Zehntausende Anti-TTIP-Demonstranten haben am vergangenen Wochenende in Hannover ein deutliches Zeichen gesetzt. Ein relevanter Teil der bundesdeutschen Bevölkerung ist gegen das Freihandelsabkommen zwischen EU und USA. Dies zeigte kürzlich auch eine Umfrage der Bertelsmann-Stiftung: Ein Drittel der Befragten lehnt den Vertrag komplett ab. Die breite Contra-Stimmung stellt inzwischen ein ernstes Problem für die Bundesregierung und die EU-Kommission dar, die das Abkommen unbedingt durchbringen wollen.
Nicht nur in Deutschland hat die Freihandelspolitik einen schlechten Ruf. In Österreich könnte die Ablehnung von TTIP bald regierungsamtlich werden. Der möglicherweise neue Bundespräsident ist nämlich gegen das Abkommen: Norbert Hofer, Kandidat und Ideologe der rechtslastigen FPÖ. Auch der wahrscheinliche Präsidentschaftskandidat der US-Republikaner, Donald Trump, agitiert seit langem gegen den geplanten Vertrag. Wird die Kritik an TTIP bald von rechts dominiert? Auf der Straße demonstrieren die Linken, aber scheitern könnte das Abkommen letztlich an den Rechten.
Zunächst ist nicht erstaunlich, dass die Ablehnung von Freihandelsabkommen und diverse Spielarten von Fremdenfeindlichkeit offenbar gut kombinierbar sind. Man kann beides als Nationalismus begreifen. In der ökonomischen Variante möchte man seinen Wirtschaftsraum, die Arbeitsplätze, den Wohlstand schützen. In der politischen Version geht es um die Bewahrung nationaler Identität, Kultur und konservativer Werte.
Die linken TTIP-Gegner müssen deutlich machen, dass es ihnen um etwas anderes geht: um soziale und ökologische Standards für alle Menschen und alle Länder.

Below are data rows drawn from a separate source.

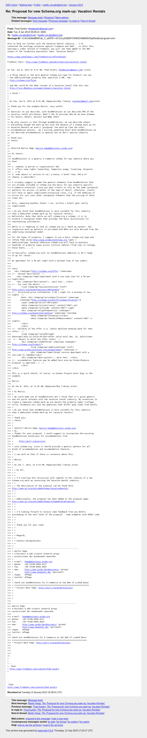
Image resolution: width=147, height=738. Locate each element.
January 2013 (76, 5)
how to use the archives (30, 725)
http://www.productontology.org (50, 240)
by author (84, 722)
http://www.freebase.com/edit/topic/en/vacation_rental (56, 62)
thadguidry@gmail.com (40, 28)
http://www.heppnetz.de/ (38, 572)
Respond (49, 17)
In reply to (75, 21)
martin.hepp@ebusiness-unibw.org (54, 148)
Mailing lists (26, 5)
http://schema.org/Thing (23, 80)
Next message (40, 21)
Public (37, 5)
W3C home (11, 5)
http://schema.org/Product (26, 344)
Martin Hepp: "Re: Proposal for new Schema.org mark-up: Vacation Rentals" (66, 703)
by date (51, 722)
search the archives (53, 725)
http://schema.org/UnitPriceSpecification (55, 300)
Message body (35, 17)
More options (62, 17)
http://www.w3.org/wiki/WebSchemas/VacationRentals (40, 488)
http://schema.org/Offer (45, 271)
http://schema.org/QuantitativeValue (32, 313)
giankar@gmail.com (82, 101)
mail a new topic (60, 718)
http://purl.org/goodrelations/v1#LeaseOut (35, 290)
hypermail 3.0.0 (45, 730)
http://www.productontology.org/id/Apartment (36, 350)
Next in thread (88, 21)
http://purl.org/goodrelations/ (55, 588)
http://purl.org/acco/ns (32, 441)
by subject (73, 722)
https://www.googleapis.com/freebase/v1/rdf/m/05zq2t (36, 57)
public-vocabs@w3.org (54, 5)
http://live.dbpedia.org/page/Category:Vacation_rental (40, 88)
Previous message (58, 21)
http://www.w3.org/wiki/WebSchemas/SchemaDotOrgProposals (43, 501)
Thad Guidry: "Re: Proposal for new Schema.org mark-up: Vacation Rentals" (71, 706)
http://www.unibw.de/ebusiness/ (42, 569)
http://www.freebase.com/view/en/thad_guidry (34, 669)
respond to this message (38, 718)
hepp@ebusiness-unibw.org (38, 562)
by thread (61, 722)
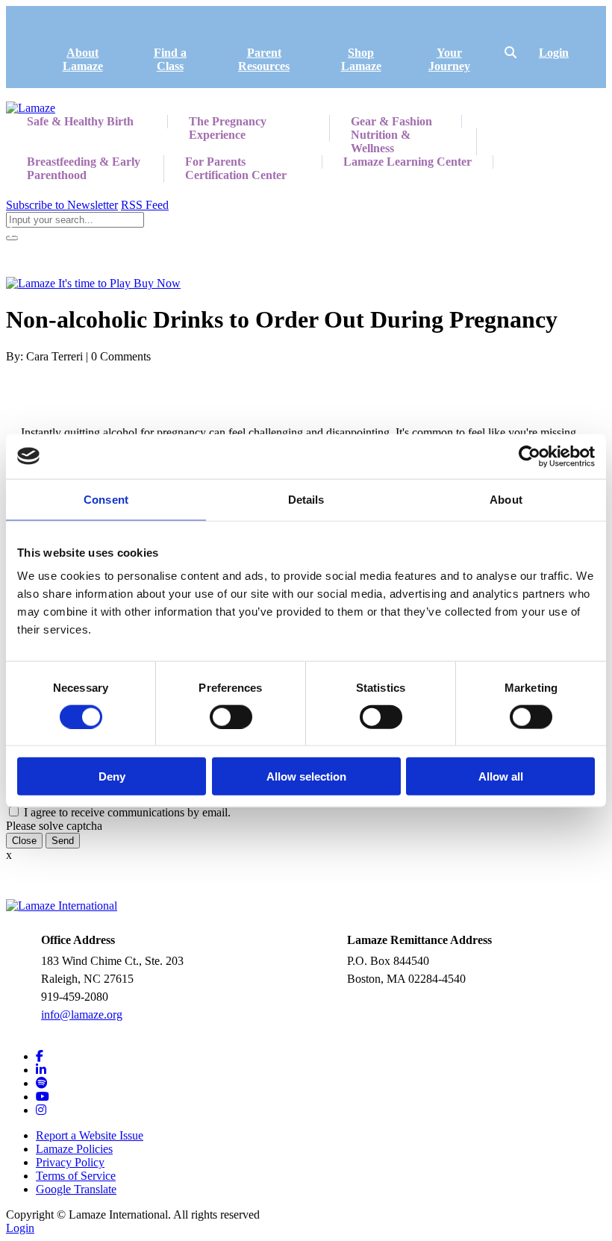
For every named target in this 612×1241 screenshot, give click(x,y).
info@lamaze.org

Um den Vorrang der Politik vor Profitinteressen der großen Konzerne. Um Transparenz und Demokratie in den Verhandlungen.
Trotz der wachsenden Ablehnung machen die Institutionen bislang jedoch nicht den Eindruck, als wollten sie von den Freihandelsabkommen lassen. Für die wirtschaftsfreundliche EU-Kommission sind die Vorhaben einfach zu wichtig. Der Sound im Berliner Wirtschaftsministerium klingt so: Wir schaffen das. Man ist bereit weiterzuverhandeln, auch wenn sich das Zeitfenster wegen der US-Präsidentenwahl Ende dieses Jahres erst mal schließt. Aber es dürfte sich wieder öffnen, wenn die Demokratin Hillary Clinton US-Präsidentin wird. Ihre Skepsis gegenüber TTIP, die sie im Wahlkampf formuliert, könnte dann der üblichen Pragmatik weichen. Die US-Konzerne werden Clinton erklären, dass es vorteilhaft für das Geschäft wäre, einen leichteren Zugang zum europäischen Markt zu erhalten.
Die Kritik der Bevölkerung hinterlässt trotzdem Wirkung. Der Protest hat bereits Einfluss auf die Verhandlungen ausgeübt. So will die EU-Kommission die ursprünglich geplanten privaten Schiedsgerichte, vor denen Unternehmen Regierungen verklagen können, durch einen Investitionsgerichtshof ersetzen, eine abgeschwächte Art des Schiedsgerichts. Doch das nimmt dem Protest nicht den Wind aus den Segeln.
Vorstellbar ist daher diese Variante: EU und USA einigen sich schließlich auf ein TTIP light, ohne Schiedsgerichte, ohne weiteren Einfluss der Unternehmen auf die Gesetzgebung. Aus dem einst geplanten umfassenden Abkommen würde ein konventioneller Vertrag zur Handelserleichterung und zum Zollabbau. Das wäre ein guter Ausgang.